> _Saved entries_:
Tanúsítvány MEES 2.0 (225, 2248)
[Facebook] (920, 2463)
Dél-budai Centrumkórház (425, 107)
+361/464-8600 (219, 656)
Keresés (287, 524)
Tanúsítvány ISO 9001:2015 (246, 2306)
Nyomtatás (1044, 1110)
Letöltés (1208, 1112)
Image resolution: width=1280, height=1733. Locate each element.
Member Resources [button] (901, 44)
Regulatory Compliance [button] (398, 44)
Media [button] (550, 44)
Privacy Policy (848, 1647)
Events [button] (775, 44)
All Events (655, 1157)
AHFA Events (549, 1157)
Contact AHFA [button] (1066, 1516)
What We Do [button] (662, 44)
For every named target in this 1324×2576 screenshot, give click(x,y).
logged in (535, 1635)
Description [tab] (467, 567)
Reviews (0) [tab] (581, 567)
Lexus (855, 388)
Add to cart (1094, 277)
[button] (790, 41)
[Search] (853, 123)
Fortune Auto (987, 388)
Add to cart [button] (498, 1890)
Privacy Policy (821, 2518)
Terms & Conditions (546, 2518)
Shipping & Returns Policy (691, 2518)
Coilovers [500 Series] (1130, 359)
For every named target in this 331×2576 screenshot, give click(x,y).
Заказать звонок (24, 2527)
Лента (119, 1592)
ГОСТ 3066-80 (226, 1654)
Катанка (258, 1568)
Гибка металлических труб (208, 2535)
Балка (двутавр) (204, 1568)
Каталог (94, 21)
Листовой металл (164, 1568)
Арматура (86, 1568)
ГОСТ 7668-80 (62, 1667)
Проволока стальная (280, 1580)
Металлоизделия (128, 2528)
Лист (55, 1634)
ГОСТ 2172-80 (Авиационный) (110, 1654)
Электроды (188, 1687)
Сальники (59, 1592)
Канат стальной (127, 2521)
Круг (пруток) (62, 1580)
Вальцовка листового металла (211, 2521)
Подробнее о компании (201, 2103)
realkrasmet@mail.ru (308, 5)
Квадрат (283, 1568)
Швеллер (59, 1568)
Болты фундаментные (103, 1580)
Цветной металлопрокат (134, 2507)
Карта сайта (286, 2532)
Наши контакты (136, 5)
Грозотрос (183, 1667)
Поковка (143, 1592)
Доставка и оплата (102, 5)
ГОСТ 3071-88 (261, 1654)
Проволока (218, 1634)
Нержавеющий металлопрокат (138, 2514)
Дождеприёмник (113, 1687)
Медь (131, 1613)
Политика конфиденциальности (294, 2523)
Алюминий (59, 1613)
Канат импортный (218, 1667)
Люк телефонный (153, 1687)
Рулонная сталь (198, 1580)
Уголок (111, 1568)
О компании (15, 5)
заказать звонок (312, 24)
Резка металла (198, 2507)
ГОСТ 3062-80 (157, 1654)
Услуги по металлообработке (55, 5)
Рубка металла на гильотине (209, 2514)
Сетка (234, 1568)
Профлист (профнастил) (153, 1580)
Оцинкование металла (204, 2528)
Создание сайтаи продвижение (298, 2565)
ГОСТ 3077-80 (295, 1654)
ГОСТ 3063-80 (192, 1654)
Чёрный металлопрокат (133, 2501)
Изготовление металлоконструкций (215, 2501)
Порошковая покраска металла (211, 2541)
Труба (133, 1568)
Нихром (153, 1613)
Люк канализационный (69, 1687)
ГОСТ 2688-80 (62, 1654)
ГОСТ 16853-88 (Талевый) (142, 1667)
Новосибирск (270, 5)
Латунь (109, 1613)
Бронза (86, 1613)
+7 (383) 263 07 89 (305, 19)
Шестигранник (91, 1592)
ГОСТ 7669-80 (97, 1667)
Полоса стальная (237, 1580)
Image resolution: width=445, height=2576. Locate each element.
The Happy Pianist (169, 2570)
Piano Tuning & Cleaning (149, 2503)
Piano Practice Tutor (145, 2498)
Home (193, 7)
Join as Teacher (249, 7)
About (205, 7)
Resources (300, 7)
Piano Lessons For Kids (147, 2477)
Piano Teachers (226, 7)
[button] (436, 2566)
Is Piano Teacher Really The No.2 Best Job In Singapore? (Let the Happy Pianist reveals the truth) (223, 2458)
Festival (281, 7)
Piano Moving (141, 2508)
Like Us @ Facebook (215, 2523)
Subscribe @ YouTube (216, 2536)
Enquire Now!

> _TASK PROMPT_: Reproduce only the lines above, starting at the line with "ГОСТ 2688-80 (62, 1654)" and ending at the line with "Resources (300, 7)", exactly as written.

> _EXERCISE RESULT_:
ГОСТ 2688-80 (62, 1654)
ГОСТ 16853-88 (Талевый) (142, 1667)
Новосибирск (270, 5)
Латунь (109, 1613)
Бронза (86, 1613)
+7 (383) 263 07 89 (305, 19)
Шестигранник (91, 1592)
ГОСТ 7669-80 (97, 1667)
Полоса стальная (237, 1580)
Image resolution: width=445, height=2576. Locate each element.
The Happy Pianist (169, 2570)
Piano Tuning & Cleaning (149, 2503)
Piano Practice Tutor (145, 2498)
Home (193, 7)
Join as Teacher (249, 7)
About (205, 7)
Resources (300, 7)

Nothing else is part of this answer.